### Source material
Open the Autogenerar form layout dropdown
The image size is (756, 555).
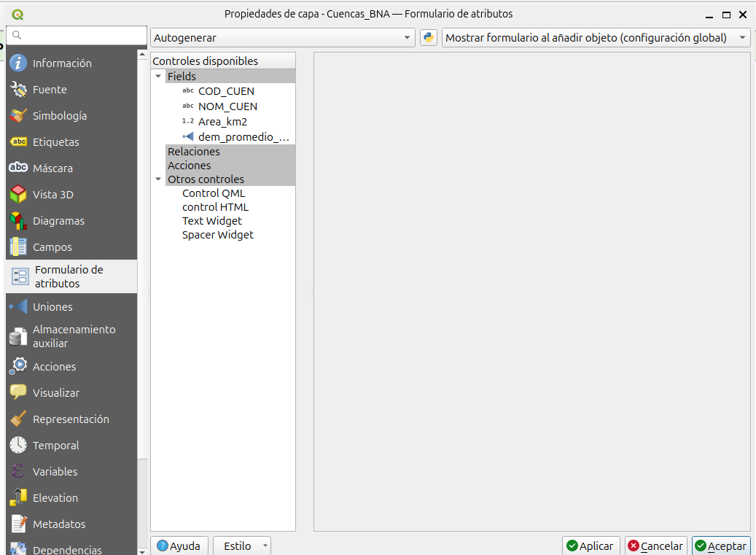283,38
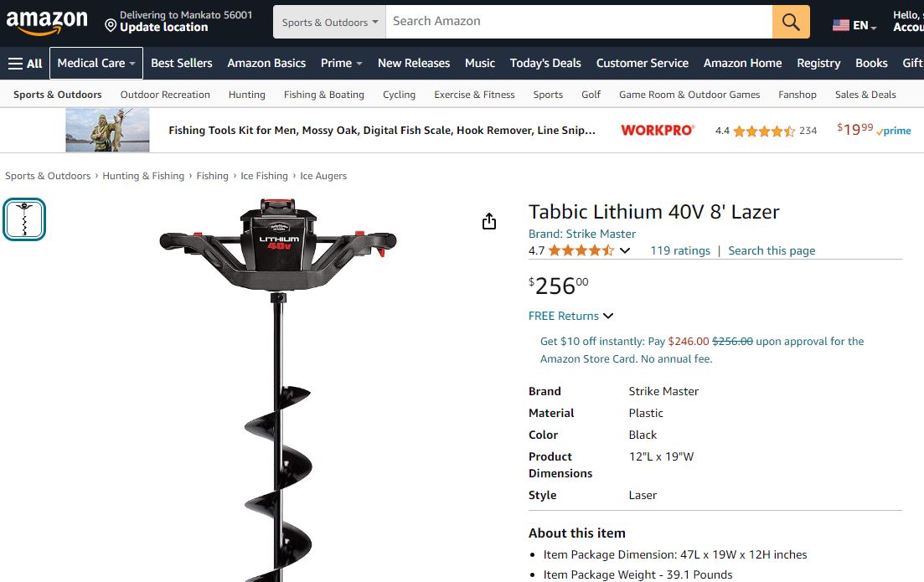Click the Brand: Strike Master link
The width and height of the screenshot is (924, 582).
pyautogui.click(x=581, y=234)
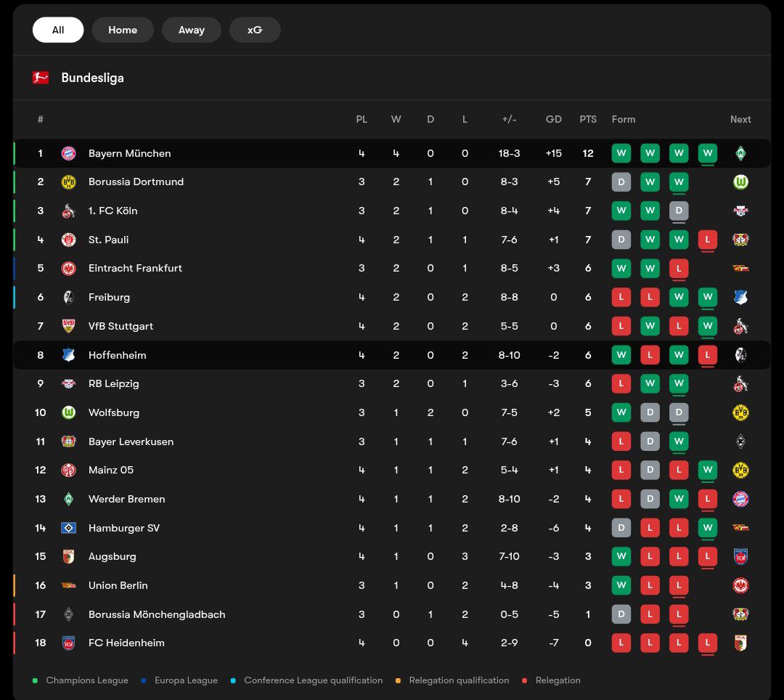Click the GD column header

554,119
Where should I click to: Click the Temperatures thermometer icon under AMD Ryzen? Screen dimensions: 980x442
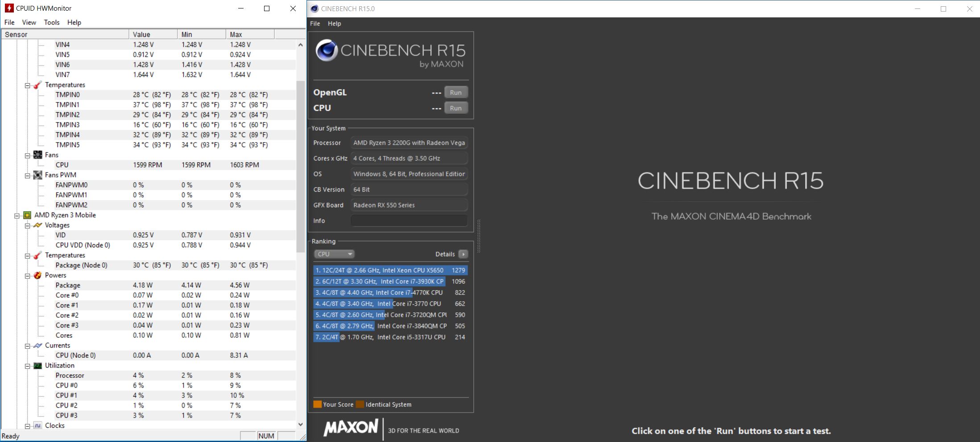(x=38, y=255)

### Task prompt
What you need to copy is the run of lines from the one holding "Where should I" through the end of the data, exactly and only, both ends included, pictures omitted.

### Task response
Where should I click to: Click the Temperatures thermometer icon under AMD Ryzen? Screen dimensions: 980x442
(x=38, y=255)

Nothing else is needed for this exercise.